What this task involves.
If a line in the entries below includes "field", pick it out and copy it.

Stored records

-------------------------

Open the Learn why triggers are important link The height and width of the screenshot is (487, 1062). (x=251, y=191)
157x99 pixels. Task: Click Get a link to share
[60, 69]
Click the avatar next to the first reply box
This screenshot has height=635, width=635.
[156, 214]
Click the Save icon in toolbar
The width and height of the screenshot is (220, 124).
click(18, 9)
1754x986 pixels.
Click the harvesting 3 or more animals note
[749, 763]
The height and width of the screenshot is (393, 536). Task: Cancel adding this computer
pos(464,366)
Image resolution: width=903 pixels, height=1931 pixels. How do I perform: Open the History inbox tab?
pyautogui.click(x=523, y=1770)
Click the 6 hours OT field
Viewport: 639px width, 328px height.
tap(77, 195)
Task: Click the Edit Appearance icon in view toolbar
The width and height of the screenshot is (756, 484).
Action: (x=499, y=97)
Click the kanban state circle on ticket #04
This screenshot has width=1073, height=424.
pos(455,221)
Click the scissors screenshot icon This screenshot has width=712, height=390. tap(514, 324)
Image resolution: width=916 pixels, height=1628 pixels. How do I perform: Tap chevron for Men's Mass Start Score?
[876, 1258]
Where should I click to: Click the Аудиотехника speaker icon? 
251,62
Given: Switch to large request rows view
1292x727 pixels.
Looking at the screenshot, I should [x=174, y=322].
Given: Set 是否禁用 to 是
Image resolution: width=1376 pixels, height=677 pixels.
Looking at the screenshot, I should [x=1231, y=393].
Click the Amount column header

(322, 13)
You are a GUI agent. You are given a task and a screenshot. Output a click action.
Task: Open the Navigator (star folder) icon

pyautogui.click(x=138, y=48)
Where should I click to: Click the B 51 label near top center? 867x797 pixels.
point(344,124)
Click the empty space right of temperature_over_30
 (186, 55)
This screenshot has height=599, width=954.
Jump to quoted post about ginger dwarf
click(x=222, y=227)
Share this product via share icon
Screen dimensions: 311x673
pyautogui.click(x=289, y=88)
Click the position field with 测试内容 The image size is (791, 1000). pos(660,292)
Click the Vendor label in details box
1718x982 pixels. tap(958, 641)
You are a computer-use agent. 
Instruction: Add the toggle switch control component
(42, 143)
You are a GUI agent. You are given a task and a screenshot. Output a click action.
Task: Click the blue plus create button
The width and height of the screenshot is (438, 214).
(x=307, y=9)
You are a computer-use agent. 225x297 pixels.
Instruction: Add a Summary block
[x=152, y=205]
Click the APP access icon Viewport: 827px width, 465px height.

-------------------------

Result.
Click the 6 hours OT field
Click the position field with 测试内容 The image size is (791, 1000). pos(660,292)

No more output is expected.